Une telle dialectique est directement susceptible de porter atteinte à cette expression de l’exercice de la souveraineté nationale, et les responsables politiques et administratifs devraient y réfléchir à deux fois avant de s’engager dans cette voie.

Quant à la défense de l’intérêt collectif de la profession comment ne pas voir qu’une telle pensée ne peut que contribuer à créer de la souffrance au travail en encourageant la perte de sens ?

Or aujourd’hui la motivation des décisions est souvent analysée comme une variable d’ajustement qu’il convient de réduire à la portion congrue. Et la volonté de voir développer « l’open data des décisions de justice » n’est rien d’autre qu’un moyen supplémentaire et détourné (au nom de la « transparence ») de réduire électroniquement le temps consacré à son élaboration.

La motivation des décisions de justice ralentit l’écoulement des flux

Il est indéniable que juger prend du temps, alors que préjuger relève d’un exercice bien moins chronophage. Et pour cause : le préjugé est le résultat d’une croyance alors que le jugement est le résultat d’une analyse.
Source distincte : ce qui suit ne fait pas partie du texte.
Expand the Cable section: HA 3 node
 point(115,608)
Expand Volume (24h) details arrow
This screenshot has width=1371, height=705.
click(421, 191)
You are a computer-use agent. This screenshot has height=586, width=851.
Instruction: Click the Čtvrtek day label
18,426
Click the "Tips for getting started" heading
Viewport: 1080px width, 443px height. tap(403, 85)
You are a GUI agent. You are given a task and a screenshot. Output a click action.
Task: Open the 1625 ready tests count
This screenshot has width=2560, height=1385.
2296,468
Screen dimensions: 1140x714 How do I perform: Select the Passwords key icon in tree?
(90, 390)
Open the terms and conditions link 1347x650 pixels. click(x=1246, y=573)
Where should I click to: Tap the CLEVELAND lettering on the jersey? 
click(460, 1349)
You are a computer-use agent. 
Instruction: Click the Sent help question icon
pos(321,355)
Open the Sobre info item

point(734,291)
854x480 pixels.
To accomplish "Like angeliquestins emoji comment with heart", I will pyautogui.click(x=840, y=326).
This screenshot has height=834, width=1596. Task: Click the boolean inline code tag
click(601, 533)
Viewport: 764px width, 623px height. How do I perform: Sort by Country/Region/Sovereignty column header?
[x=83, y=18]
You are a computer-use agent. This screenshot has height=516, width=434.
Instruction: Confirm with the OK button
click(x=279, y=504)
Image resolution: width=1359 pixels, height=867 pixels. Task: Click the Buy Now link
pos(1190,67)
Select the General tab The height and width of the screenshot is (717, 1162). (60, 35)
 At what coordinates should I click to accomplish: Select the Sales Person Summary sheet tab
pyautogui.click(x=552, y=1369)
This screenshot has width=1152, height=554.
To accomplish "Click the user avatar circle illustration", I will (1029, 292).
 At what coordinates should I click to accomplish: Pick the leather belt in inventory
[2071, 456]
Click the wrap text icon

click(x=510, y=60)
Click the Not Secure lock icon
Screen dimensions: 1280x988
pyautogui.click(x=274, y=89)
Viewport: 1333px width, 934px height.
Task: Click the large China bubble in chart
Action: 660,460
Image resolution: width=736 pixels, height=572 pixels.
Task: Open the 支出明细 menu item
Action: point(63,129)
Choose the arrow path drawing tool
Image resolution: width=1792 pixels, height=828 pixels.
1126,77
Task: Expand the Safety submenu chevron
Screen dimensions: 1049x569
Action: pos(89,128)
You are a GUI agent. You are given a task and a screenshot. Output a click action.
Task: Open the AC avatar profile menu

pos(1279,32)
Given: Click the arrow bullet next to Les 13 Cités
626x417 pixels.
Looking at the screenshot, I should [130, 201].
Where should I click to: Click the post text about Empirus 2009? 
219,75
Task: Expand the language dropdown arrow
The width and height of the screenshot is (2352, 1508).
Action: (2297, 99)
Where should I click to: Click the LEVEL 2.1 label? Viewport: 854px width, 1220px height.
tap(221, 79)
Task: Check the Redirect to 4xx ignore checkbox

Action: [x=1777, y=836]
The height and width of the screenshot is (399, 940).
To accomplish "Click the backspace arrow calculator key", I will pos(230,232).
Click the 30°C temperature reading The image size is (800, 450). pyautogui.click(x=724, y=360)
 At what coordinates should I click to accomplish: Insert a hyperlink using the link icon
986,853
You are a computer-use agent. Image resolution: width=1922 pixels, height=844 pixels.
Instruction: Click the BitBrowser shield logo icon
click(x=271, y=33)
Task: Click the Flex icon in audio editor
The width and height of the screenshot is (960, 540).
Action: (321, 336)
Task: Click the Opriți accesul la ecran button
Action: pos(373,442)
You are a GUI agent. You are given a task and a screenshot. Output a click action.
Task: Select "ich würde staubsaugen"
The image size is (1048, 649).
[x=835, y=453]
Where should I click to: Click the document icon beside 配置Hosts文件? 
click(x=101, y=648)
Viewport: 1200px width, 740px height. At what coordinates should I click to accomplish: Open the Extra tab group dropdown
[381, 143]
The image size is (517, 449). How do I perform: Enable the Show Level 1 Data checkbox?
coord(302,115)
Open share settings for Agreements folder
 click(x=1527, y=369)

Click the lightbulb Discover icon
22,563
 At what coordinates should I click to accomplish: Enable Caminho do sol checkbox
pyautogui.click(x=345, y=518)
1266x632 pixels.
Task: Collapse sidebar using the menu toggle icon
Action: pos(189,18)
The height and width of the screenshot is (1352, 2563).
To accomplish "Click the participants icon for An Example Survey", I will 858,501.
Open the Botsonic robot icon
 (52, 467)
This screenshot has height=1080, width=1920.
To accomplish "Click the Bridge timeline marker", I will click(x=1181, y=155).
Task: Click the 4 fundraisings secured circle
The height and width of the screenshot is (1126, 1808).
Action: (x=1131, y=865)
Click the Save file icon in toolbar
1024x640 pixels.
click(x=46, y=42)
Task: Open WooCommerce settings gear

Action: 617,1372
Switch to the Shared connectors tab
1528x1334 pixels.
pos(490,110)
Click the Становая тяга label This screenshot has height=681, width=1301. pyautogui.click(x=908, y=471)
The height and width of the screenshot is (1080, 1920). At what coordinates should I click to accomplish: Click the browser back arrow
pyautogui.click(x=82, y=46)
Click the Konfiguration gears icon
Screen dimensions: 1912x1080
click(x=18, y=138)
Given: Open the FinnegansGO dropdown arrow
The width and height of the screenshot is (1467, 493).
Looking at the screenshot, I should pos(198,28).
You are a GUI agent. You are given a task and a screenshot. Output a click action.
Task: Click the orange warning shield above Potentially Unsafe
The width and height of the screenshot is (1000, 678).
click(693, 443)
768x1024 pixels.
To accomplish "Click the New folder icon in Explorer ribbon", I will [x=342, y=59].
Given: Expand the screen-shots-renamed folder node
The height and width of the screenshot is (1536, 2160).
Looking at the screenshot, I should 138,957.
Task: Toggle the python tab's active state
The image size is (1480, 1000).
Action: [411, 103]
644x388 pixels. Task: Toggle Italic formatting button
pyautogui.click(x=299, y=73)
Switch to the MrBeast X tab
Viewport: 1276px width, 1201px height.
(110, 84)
Ce qui ne veut pas dire bien entendu que toute procédure qui dure est mieux appréciée qu’une décision prise séance tenante. Mais il est évident aujourd’hui que le temps consacré à la délibération, et sa manifestation, la motivation, est paradoxalement vu comme un « temps mort » dans la vie d’une procédure.

Un tel paradoxe peut s’expliquer aisément. Ce qui prend du temps c’est moins la prise de décision elle-même , même dans le cas d’une délibération collégiale, que la formalisation de sa justification. C’est l’exposé du raisonnement qui fonde la décision qui nécessite une réflexion ad hoc susceptible d’être suffisante pour convaincre le justiciable auquel la décision est destinée, ou la juridiction chargée d’un éventuel recours.

Or la motivation est nécessairement spéciale. Elle est spécifique à chaque affaire, même si les faits de la cause ne sont pas « exceptionnels ». Le choix de la motivation, même lorsqu’il s’agit largement de « motifs-types » doit exprimer un raisonnement particulier.

La volonté de voir développer l’open data des décisions de justice présente sur ce point un vrai risque d’appauvrissement et non d’enrichissement du processus de motivation. La généralisation de l’open data est susceptible de porter atteinte au temps consacré à l’édiction de motifs particuliers au profit de motifs-types. Elle porte en germe un réel risque d’uniformisation.

Il en est de même de l’ensemble des projets visant à voir confier à d’autres agents que des magistrats le soin de l’élaborer.

Peu valorisée du point de vue théorique, considérée comme une empêcheuse d’évacuer rapidement les flux, la motivation, est un « point aveugle » du travail juridictionnel. Elle n’est même pas mentionnée directement dans la grille d’évaluation des capacités professionnelles, dont les items ne retiennent que la « qualité rédactionnelle », qui ne concerne pas nécessairement la pertinence des choix opérés. Elle est aujourd’hui très difficile à défendre. Elle est cependant la part centrale de notre travail et de notre réflexion professionnelle.

La motivation des décisions de justice est une condition de la protection des libertés individuelles.

Pour CFDT-Magistrats le temps de la réflexion et le temps de la motivation doit rester au centre du processus juridictionnel et plus que jamais il convient de le rappeler et de l’imposer, contre des indicateurs qui n’en traduisent ni l’importance sociale ni l’importance technique et contre les projets qui visent à la voir automatisée ou déléguée.

Rester motivés pour motiver est désormais un combat de tous les instants.